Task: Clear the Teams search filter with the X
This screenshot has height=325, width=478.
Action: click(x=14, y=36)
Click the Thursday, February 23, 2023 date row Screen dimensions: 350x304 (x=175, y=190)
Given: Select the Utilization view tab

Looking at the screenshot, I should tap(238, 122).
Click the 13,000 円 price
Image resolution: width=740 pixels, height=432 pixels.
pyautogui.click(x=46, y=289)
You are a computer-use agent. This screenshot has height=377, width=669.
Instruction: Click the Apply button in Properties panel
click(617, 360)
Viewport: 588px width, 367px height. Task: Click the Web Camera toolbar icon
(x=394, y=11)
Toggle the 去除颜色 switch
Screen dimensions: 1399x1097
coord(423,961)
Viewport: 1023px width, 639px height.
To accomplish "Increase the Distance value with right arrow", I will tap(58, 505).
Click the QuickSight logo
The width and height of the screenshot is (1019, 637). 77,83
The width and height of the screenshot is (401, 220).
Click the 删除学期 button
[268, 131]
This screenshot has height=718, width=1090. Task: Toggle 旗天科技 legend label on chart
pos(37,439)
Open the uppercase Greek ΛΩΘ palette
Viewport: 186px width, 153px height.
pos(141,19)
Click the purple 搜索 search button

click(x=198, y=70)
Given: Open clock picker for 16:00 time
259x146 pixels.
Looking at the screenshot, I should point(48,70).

■ Requirement: Type out the full listing again, exactly as given.

■ Result:
Task: Clear the Teams search filter with the X
This screenshot has height=325, width=478.
Action: click(x=14, y=36)
Click the Thursday, February 23, 2023 date row Screen dimensions: 350x304 (x=175, y=190)
Given: Select the Utilization view tab

Looking at the screenshot, I should tap(238, 122).
Click the 13,000 円 price
Image resolution: width=740 pixels, height=432 pixels.
pyautogui.click(x=46, y=289)
You are a computer-use agent. This screenshot has height=377, width=669.
Instruction: Click the Apply button in Properties panel
click(617, 360)
Viewport: 588px width, 367px height. Task: Click the Web Camera toolbar icon
(x=394, y=11)
Toggle the 去除颜色 switch
Screen dimensions: 1399x1097
coord(423,961)
Viewport: 1023px width, 639px height.
To accomplish "Increase the Distance value with right arrow", I will tap(58, 505).
Click the QuickSight logo
The width and height of the screenshot is (1019, 637). 77,83
The width and height of the screenshot is (401, 220).
Click the 删除学期 button
[268, 131]
This screenshot has height=718, width=1090. Task: Toggle 旗天科技 legend label on chart
pos(37,439)
Open the uppercase Greek ΛΩΘ palette
Viewport: 186px width, 153px height.
pos(141,19)
Click the purple 搜索 search button

click(x=198, y=70)
Given: Open clock picker for 16:00 time
259x146 pixels.
Looking at the screenshot, I should point(48,70).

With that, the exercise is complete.